News & Events
This week’s U.S. Grains Council (USGC) Chart of Note illustrates that projected U.S. sorghum exports for the 2014/2015 marketing year are expected to be 10 times larger than just a few years ago, during the 2011/2012 marketing year. This sizeable increase is mostly attributable to China, which has had surging demand since receiving its first bulk shipment on Oct. 13, 2013.
“In 2011, the Council along with the United Sorghum Checkoff Program (USCP) recognized China’s potential demand for U.S. sorghum and, in 2012, we provided technical seminars and assistance to help the industry understand the value of U.S. sorghum,” said USGC Manager of Global Trade Alvaro Cordero. “Since then, China’s demand for sorghum has grown to unprecedented levels.”
The U.S. Department of Agriculture’s (USDA) World Agriculture Supply and Demand Estimates (USDA) report released in April bumped U.S. sorghum exports up by 1.2 million metric tons (50 million bushels) from its March projections, to a total of 8.8 million tons (350 million bushels).
“Conservative estimates indicate U.S. sorghum growers will plant 7.9 million acres, an increase of 11 percent over last year, to meet this growing demand,” Cordero said. “If these estimates are accurate, even with the increased supply and domestic use decreasing slightly, ending stocks will only be 457,000 tons (18 million bushels), a decrease of more than 50 percent from last year.

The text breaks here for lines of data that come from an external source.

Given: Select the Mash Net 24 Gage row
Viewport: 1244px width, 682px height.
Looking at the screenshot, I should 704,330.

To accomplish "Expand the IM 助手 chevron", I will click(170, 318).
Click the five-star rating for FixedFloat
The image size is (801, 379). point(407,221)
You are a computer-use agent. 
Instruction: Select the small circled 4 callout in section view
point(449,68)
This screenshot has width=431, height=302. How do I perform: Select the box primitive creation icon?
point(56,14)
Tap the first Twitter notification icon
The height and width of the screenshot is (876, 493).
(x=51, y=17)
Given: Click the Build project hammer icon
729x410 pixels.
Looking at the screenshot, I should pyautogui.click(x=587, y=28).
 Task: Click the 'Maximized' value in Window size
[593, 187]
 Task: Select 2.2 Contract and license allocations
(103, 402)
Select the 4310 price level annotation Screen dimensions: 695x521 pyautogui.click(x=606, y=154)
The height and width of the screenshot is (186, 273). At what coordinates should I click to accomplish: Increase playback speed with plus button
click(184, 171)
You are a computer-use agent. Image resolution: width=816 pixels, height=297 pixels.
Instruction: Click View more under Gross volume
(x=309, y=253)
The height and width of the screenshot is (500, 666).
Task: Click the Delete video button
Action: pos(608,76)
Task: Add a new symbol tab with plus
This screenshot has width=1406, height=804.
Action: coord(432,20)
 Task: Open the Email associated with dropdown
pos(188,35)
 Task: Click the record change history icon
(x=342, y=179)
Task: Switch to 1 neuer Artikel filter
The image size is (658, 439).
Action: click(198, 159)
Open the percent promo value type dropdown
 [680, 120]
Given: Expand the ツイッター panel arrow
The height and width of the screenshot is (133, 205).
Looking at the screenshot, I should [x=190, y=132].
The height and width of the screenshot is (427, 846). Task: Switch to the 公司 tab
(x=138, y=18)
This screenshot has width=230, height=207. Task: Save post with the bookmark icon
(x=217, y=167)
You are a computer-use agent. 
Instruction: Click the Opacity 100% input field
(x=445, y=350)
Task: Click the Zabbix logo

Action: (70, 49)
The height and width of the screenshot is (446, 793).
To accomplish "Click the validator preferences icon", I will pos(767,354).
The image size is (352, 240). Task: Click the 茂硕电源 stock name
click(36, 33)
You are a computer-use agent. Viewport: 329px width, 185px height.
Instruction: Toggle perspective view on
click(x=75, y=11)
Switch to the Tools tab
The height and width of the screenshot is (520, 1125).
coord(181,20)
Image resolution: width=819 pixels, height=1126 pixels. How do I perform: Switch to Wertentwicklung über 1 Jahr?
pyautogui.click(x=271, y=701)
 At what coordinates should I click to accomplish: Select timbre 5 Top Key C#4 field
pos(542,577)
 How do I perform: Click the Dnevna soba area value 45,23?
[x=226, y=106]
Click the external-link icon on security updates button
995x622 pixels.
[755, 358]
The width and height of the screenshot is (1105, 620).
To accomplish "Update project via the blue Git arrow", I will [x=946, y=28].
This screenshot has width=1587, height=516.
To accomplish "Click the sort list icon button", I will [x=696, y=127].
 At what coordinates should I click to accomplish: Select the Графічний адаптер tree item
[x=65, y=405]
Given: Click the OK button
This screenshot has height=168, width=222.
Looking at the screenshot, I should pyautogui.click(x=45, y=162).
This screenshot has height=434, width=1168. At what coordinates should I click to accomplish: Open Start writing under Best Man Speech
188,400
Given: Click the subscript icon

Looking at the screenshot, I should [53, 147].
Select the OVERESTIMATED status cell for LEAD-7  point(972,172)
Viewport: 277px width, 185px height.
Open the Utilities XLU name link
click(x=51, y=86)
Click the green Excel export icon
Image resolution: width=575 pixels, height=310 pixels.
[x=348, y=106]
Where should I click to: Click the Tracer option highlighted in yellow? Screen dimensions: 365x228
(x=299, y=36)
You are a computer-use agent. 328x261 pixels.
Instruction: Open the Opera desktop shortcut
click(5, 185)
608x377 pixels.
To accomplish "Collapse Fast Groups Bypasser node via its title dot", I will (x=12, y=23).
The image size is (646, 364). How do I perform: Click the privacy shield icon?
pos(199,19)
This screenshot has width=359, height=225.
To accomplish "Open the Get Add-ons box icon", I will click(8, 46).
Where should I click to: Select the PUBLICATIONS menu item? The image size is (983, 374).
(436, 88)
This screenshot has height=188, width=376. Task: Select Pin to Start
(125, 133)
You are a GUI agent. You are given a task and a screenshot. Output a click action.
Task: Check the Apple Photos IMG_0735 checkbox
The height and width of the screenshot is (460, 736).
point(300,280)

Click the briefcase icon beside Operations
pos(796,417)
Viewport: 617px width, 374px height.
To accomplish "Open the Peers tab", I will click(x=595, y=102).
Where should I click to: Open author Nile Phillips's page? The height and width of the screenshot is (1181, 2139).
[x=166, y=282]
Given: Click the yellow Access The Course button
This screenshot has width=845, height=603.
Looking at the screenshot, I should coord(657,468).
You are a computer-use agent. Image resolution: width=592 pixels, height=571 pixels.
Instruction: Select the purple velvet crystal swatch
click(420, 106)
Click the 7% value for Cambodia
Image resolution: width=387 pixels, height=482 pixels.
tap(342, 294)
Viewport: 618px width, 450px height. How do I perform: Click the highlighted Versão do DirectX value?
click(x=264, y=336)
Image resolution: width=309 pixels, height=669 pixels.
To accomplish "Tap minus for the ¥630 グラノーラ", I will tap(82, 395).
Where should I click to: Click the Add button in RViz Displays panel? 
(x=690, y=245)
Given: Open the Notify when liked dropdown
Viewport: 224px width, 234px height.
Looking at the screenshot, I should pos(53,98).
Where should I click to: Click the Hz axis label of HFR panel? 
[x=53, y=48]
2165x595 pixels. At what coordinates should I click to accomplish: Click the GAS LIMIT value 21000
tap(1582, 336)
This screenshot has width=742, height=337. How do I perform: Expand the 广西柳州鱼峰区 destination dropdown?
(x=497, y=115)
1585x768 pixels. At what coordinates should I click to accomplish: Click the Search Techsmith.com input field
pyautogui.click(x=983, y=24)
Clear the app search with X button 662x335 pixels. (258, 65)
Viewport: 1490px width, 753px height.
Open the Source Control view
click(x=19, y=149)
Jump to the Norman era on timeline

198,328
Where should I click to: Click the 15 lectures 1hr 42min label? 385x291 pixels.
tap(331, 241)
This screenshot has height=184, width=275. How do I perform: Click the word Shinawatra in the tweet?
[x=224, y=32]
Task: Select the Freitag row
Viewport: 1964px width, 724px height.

This means that USDA is estimating almost 75 percent of this year’s sorghum crop will be exported.”
While these reports are strictly estimates for the coming marketing year, the Council believes there are still opportunities for growth in the Chinese feed grain market and will continue its efforts in China to build awareness of U.S. sorghum’s value to buyers and end-users.